**WHAT YOU ARE ASKED TO DO**
Count the lines in the entries below that contain the string "This", matching case exactly, and reply with the number alone.

**SUPPLIED ENTRIES**
============

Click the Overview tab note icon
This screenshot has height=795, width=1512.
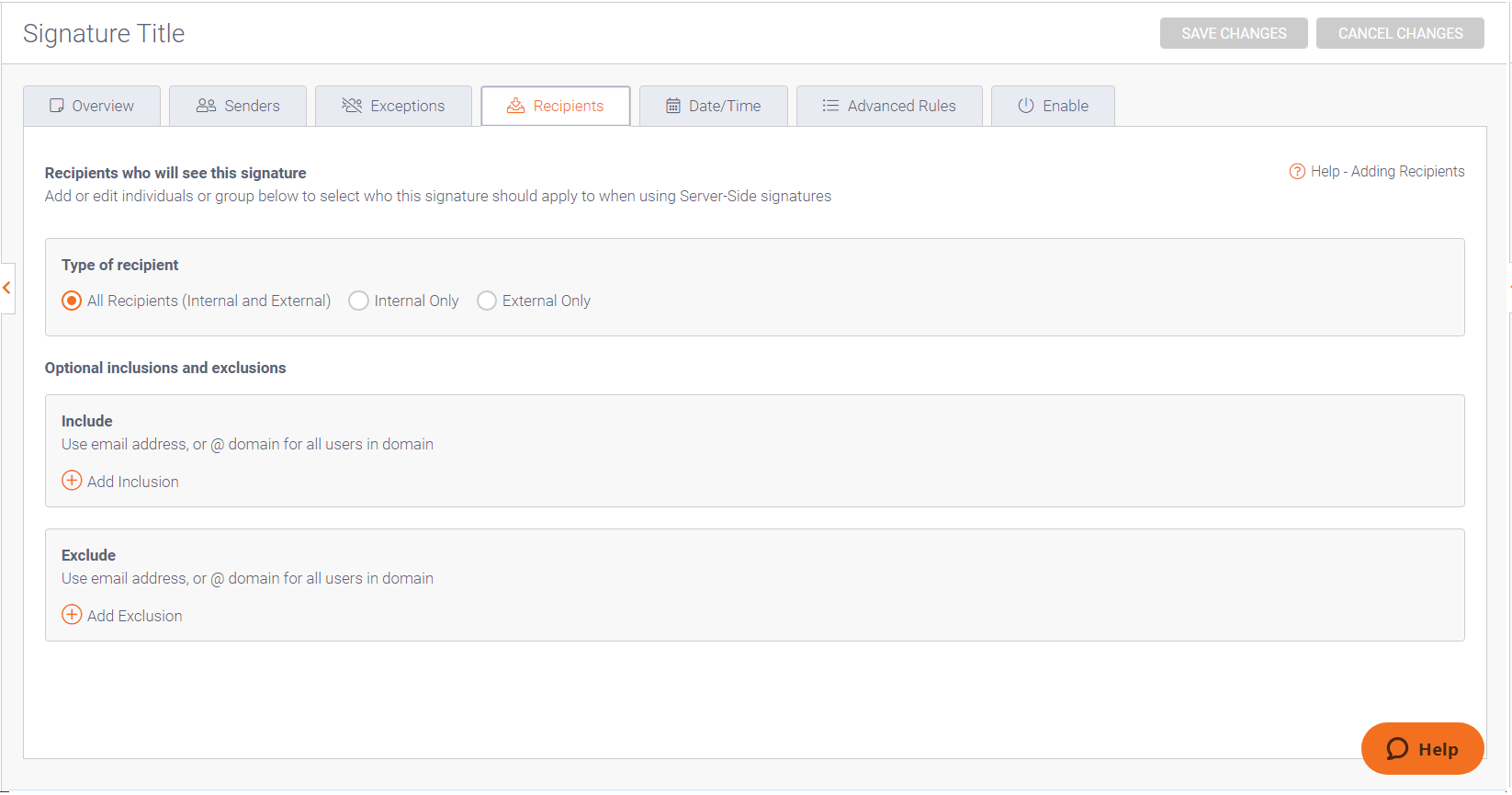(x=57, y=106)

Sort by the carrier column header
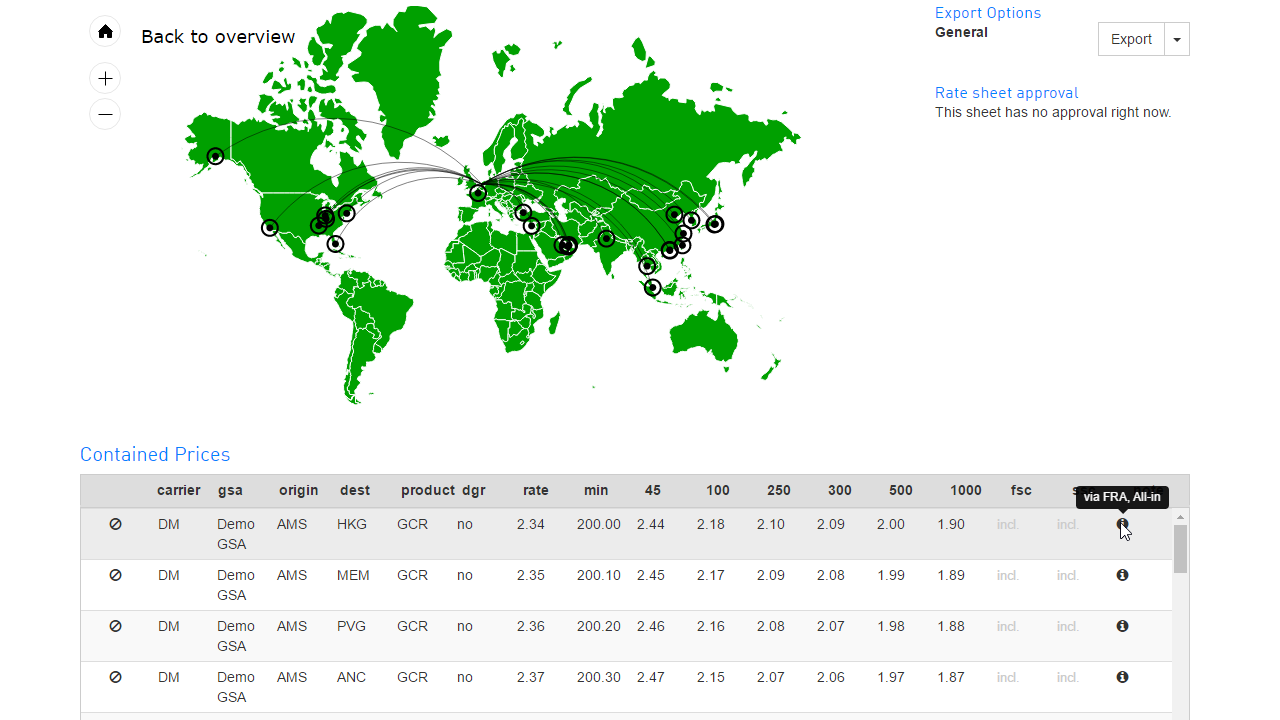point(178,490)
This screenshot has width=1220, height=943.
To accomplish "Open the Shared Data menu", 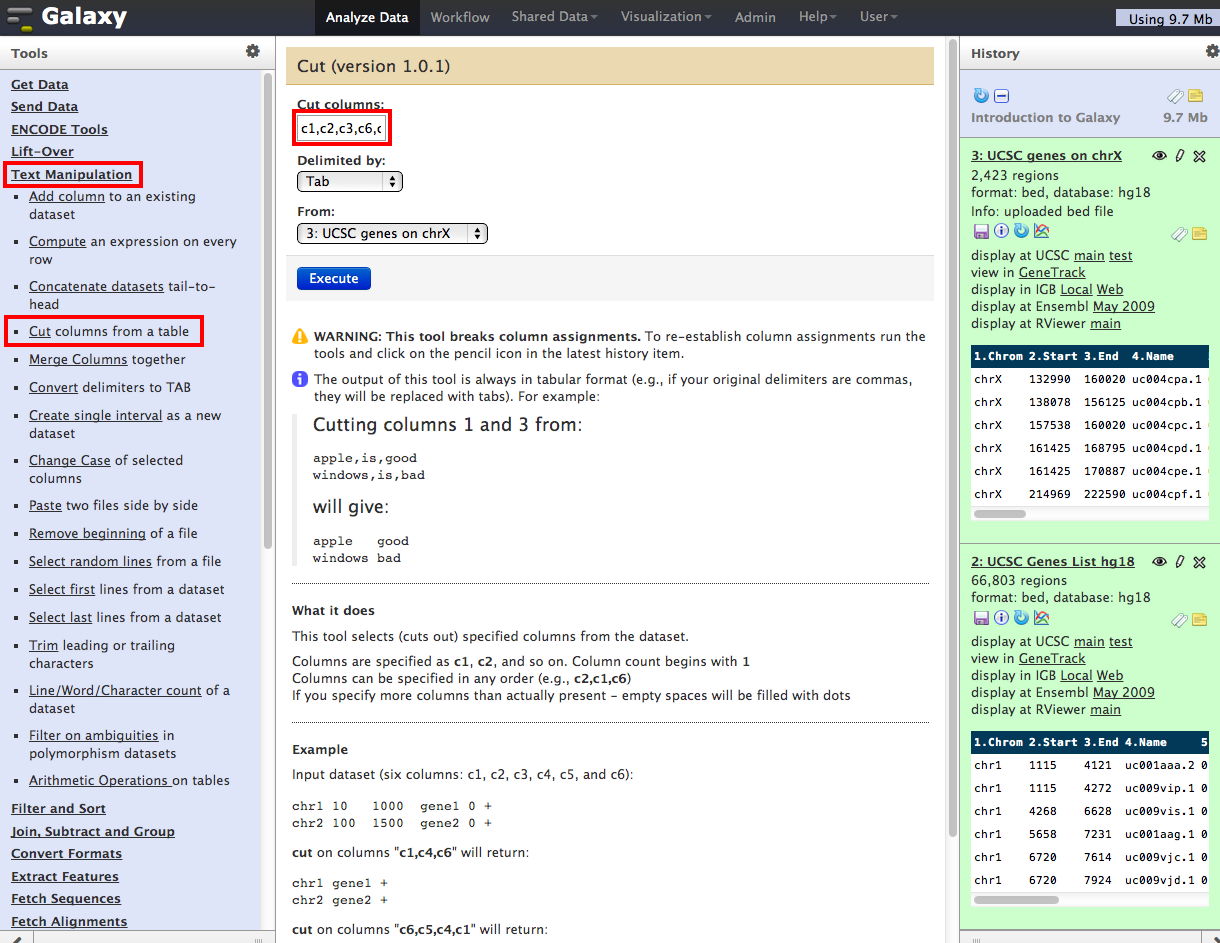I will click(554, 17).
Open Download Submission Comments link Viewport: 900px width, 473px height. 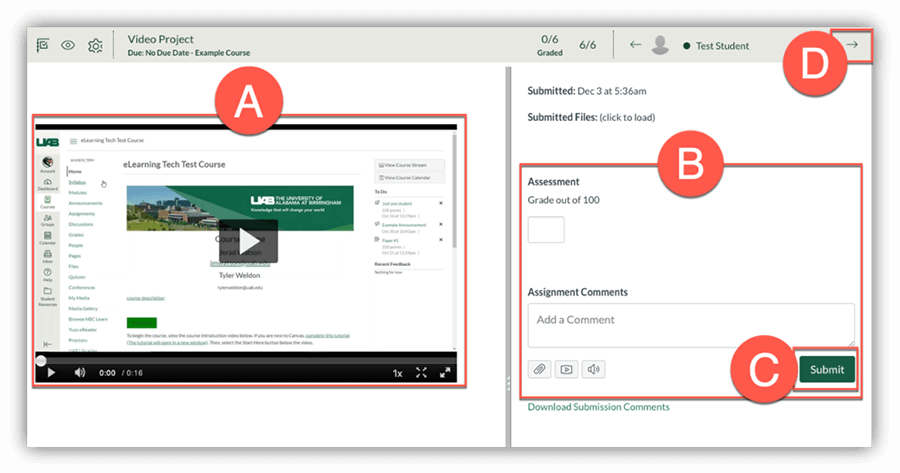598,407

============

**TASK RESULT**
2